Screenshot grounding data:
┄┄┄┄┄┄┄┄┄┄┄┄┄┄┄┄┄┄┄┄
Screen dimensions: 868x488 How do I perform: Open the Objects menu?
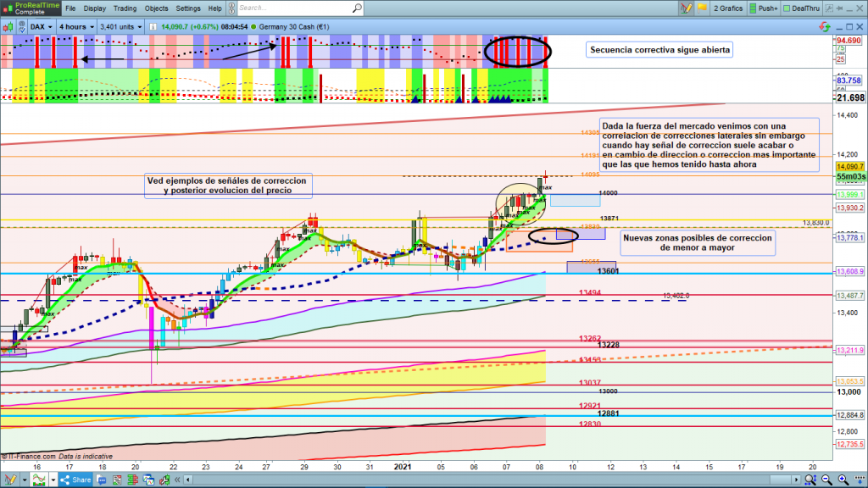click(157, 8)
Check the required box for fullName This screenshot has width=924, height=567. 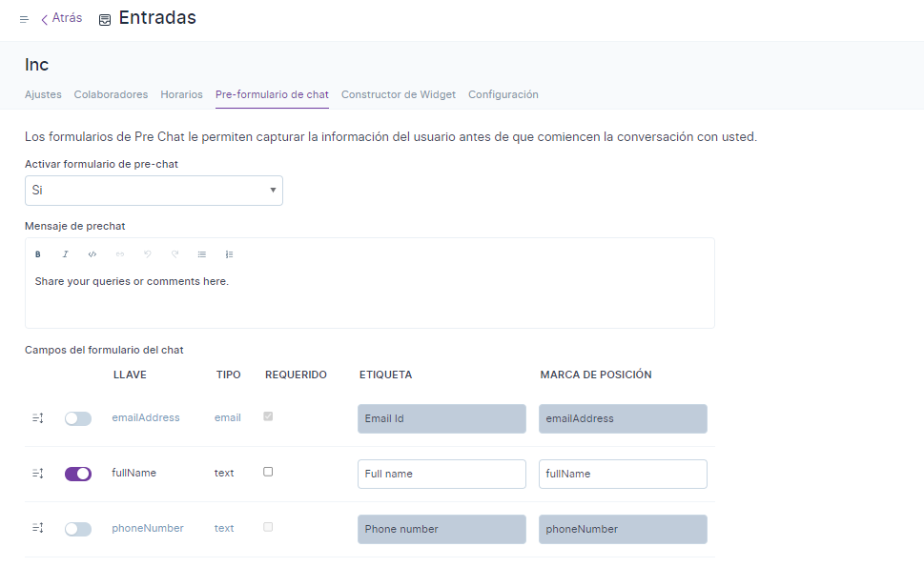[x=268, y=472]
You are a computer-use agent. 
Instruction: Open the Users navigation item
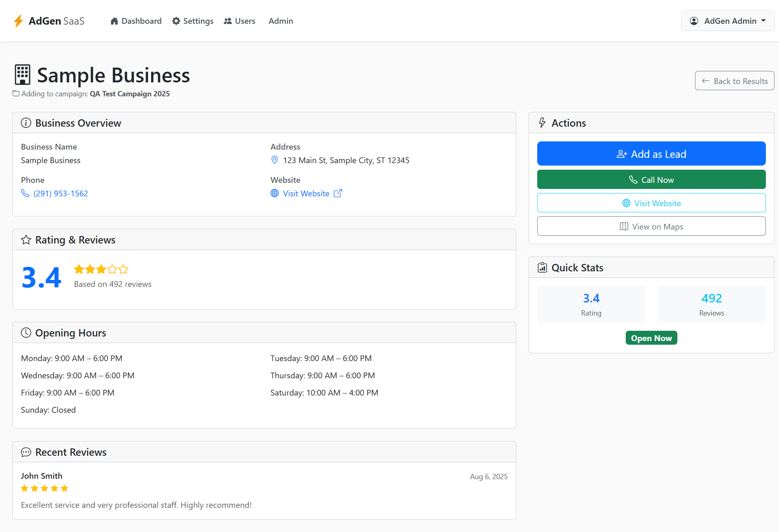[x=239, y=21]
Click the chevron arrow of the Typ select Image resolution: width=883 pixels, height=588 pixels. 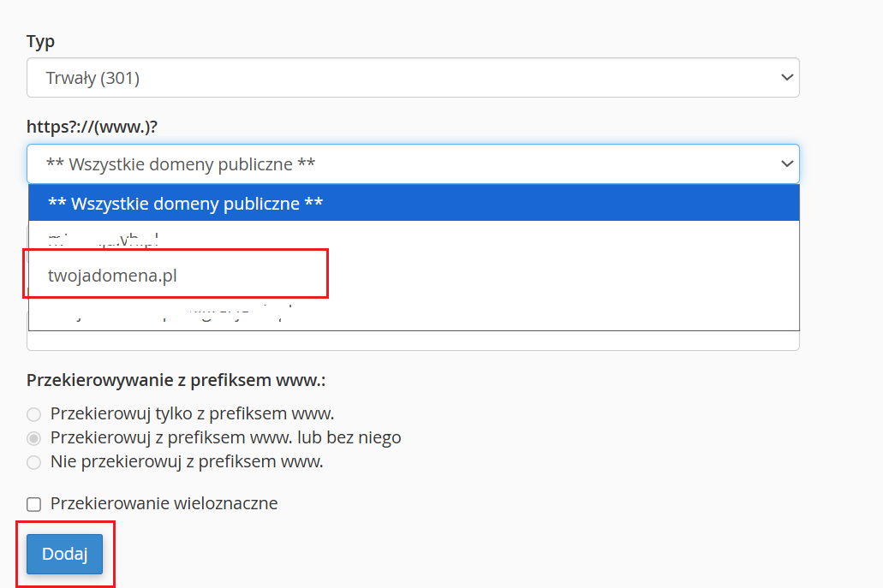point(787,78)
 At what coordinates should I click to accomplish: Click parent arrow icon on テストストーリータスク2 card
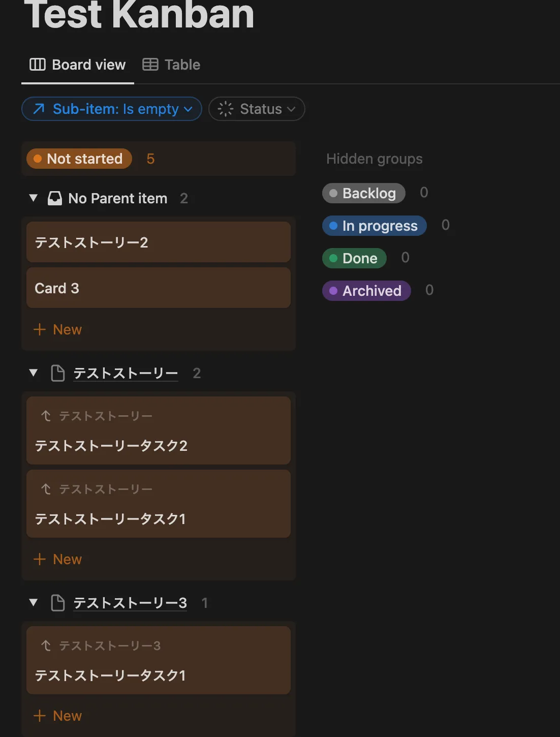[46, 416]
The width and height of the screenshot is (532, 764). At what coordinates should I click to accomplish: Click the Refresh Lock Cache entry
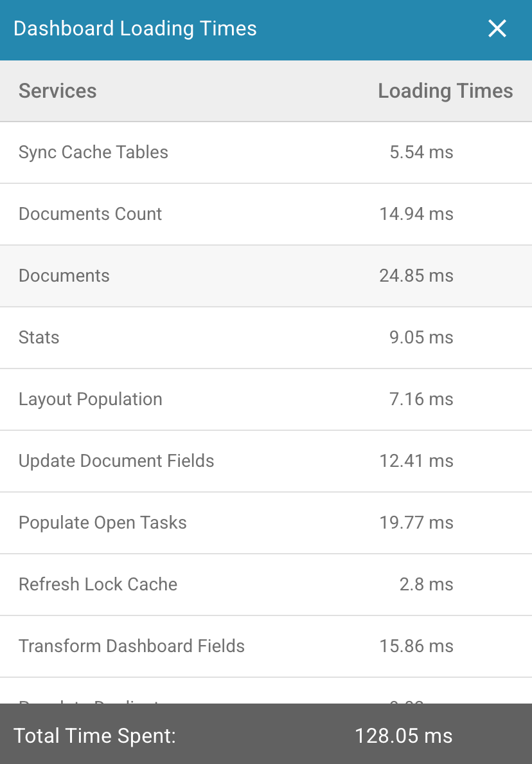click(x=98, y=585)
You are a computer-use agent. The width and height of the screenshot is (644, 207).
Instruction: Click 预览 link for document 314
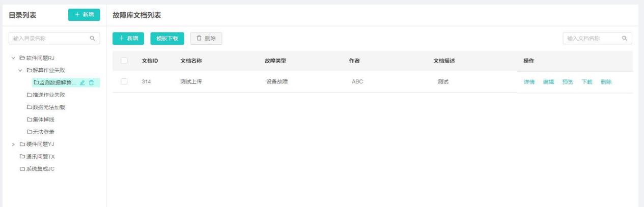[568, 82]
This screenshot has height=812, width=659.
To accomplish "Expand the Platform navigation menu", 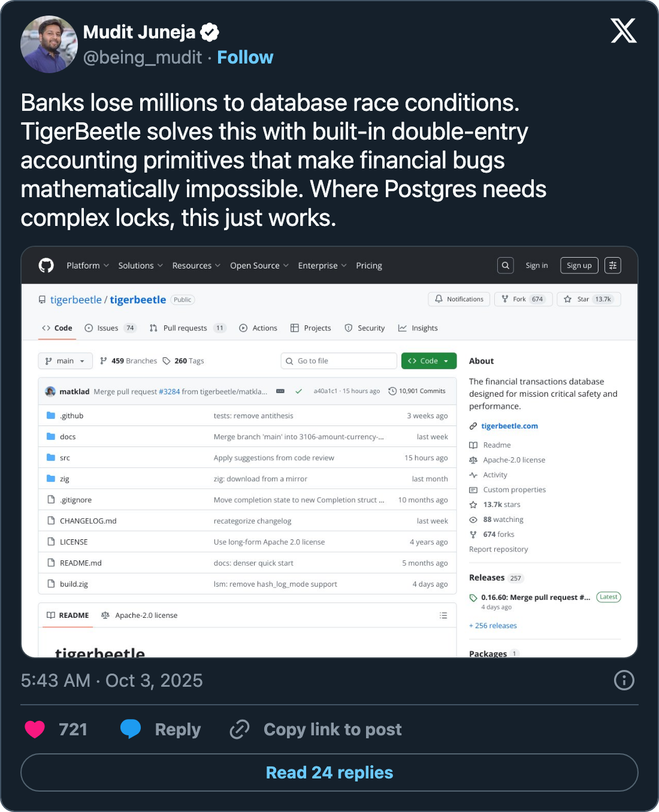I will pos(87,265).
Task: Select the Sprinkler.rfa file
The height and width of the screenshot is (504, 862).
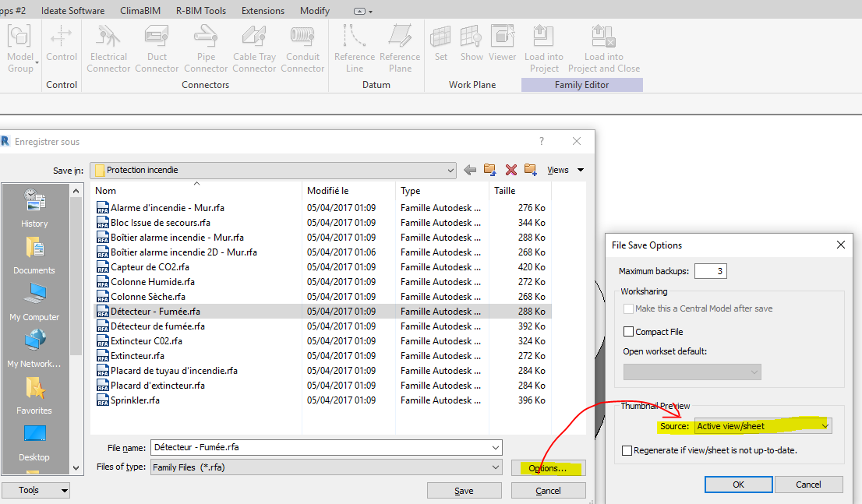Action: 135,400
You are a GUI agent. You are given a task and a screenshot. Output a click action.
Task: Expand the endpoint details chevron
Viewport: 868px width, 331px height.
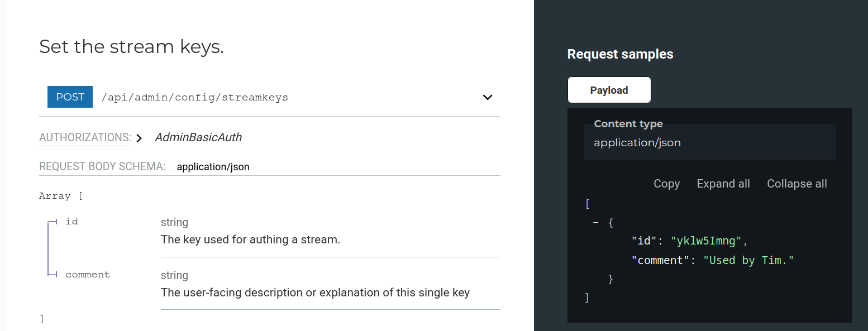tap(487, 97)
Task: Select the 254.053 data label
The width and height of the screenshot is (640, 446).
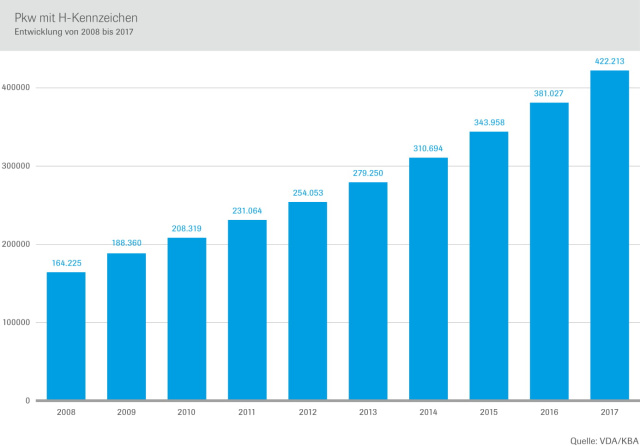Action: pos(307,193)
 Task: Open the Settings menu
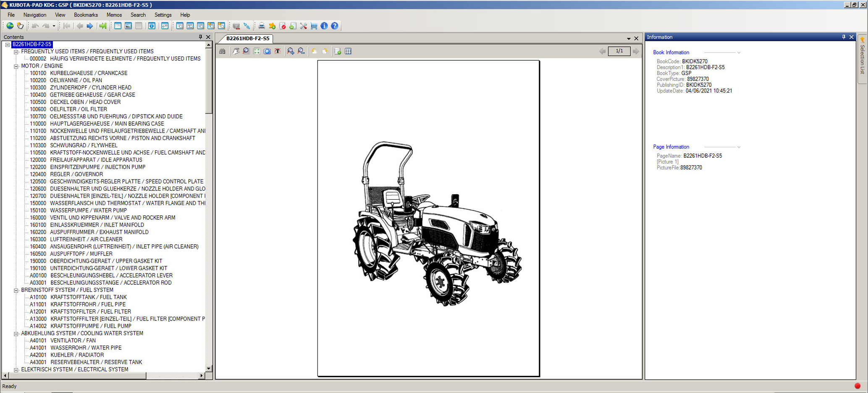pos(163,15)
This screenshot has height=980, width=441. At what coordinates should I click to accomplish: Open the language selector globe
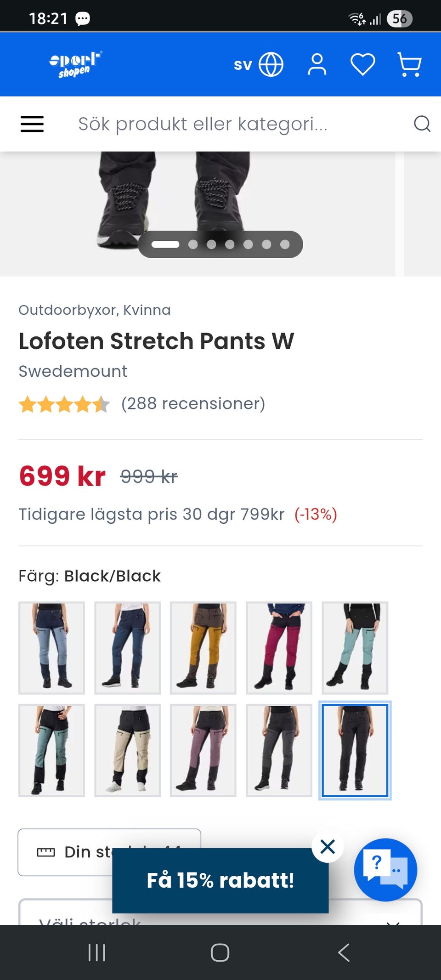point(271,64)

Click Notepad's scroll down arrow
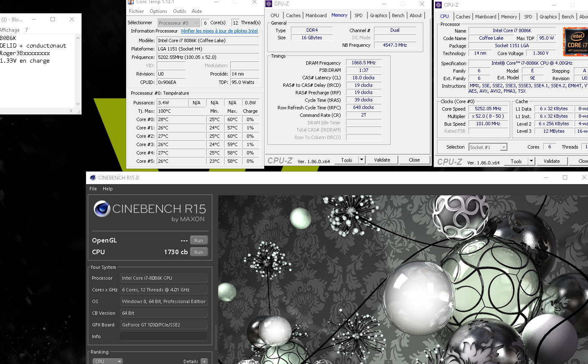(x=78, y=104)
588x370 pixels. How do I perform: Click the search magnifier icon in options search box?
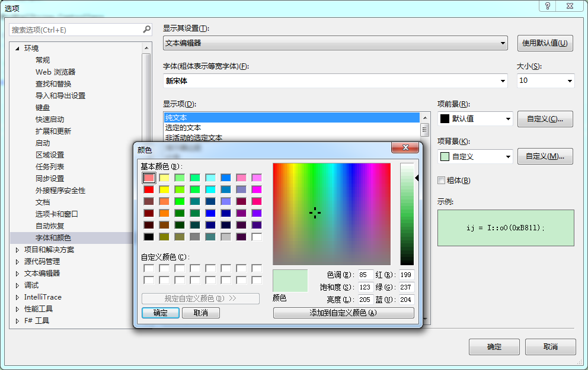[x=146, y=28]
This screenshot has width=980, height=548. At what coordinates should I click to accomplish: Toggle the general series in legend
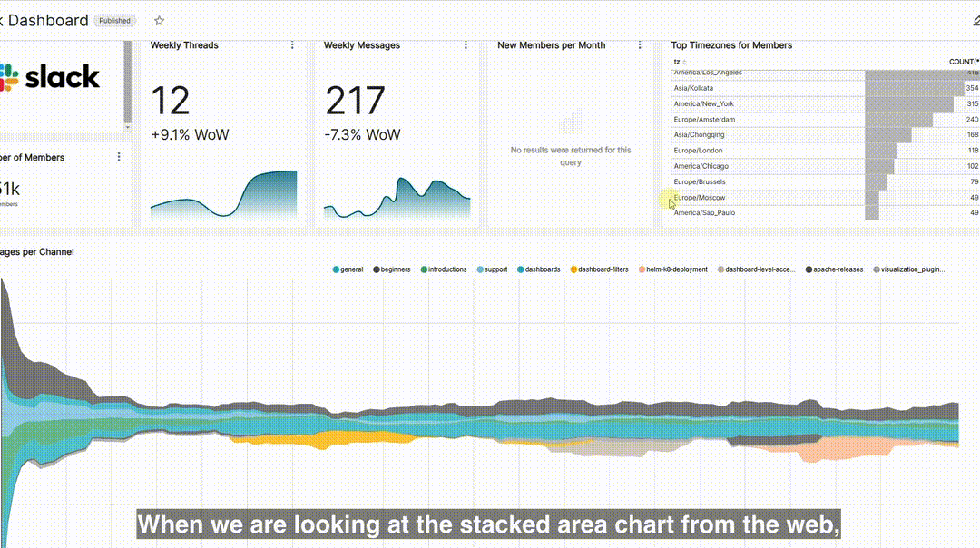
┄┄┄┄┄┄┄┄┄┄┄┄┄┄┄┄┄┄┄┄
• **Instructions for the task**
Among the lines above, find those with the word "computer". Copy them.

• **Written answer**
You are a computer-use agent. 
You are a computer-use agent. The width and height of the screenshot is (644, 207).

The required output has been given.